R&D in robotics
Research and development tax credits in robotics have become active, after the government has realised the importance of increasing productivity and competitiveness in the manufacturing industry, and most companies that are engaged in robotics put a lot of emphasis on research and development. This will become an even greater focus given the tax credits, as it’ll become far cheaper to make huge steps forward. Thanks to this, companies can gain huge competitive advantages from innovation on the cheap, and the government gets far more exports and economic growth – it’s a win-win!
Since 2003, R&D robotics spending has tripled the number of robotics patents published, and with advancing technology meaning that new technologies are coming thick and fast, the further investments you can afford thanks to tax credits could give your company the edge.
Aspects of Robotics which are eligible for R&D
There are a few specific areas where R&D spending could mean rapid developments and areas for opportunity.

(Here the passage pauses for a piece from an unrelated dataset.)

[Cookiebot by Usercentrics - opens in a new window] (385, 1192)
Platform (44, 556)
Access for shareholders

This is the use of computer programs and technologies to increase memory, boost the computational power, and enhance connective learning in robotics. R&D tax credits here could mean greater automation, as machines would be less reliant on onboard computing.
Automation in the mining industry can bring both productivity and safety, as self-driving vehicles can work 24/7 to transport ores, and self-operating machinery can work effectively and eliminate human error from the mining process.
New materials in robotics
The introduction of new materials from other sectors have enabled a higher quality of production in robotics. Whether based on durability, weight or functionality, these advanced materials could make for far higher quality robotics.
Big data is vital to all contemporary companies, as it guides firms on buying and selling habits of their customers, directing their business to be increasingly profitable going forward. Anyone who can find a significant breakthrough in this market would have huge opportunities in the future.
Flexible sensors can be applied in a wide variety of manners. They allow deployment in difficult, high-stress situations, or far more sensitive scenarios requiring very precise measurements. Companies and products using these can adapt and be developed for a huge variety of situations.
The robotics R&D offer can now have tactile skin applied to them, allowing for deployment in scenarios that would previously be difficult. Especially useful in prosthetics, this allows for a greater level of sensitivity in robotics.